- **DATA SUPPLIED**
________________________________________

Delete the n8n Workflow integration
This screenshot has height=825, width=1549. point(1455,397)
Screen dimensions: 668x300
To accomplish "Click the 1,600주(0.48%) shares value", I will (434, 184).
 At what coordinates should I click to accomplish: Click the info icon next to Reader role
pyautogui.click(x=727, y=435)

________________________________________

- **GIVEN TASK**
Switch "Delete" to "Remove" everywhere in the listing above, and give the full listing back with nothing else changed.

- **OUTPUT**
Remove the n8n Workflow integration
This screenshot has height=825, width=1549. point(1455,397)
Screen dimensions: 668x300
To accomplish "Click the 1,600주(0.48%) shares value", I will (434, 184).
 At what coordinates should I click to accomplish: Click the info icon next to Reader role
pyautogui.click(x=727, y=435)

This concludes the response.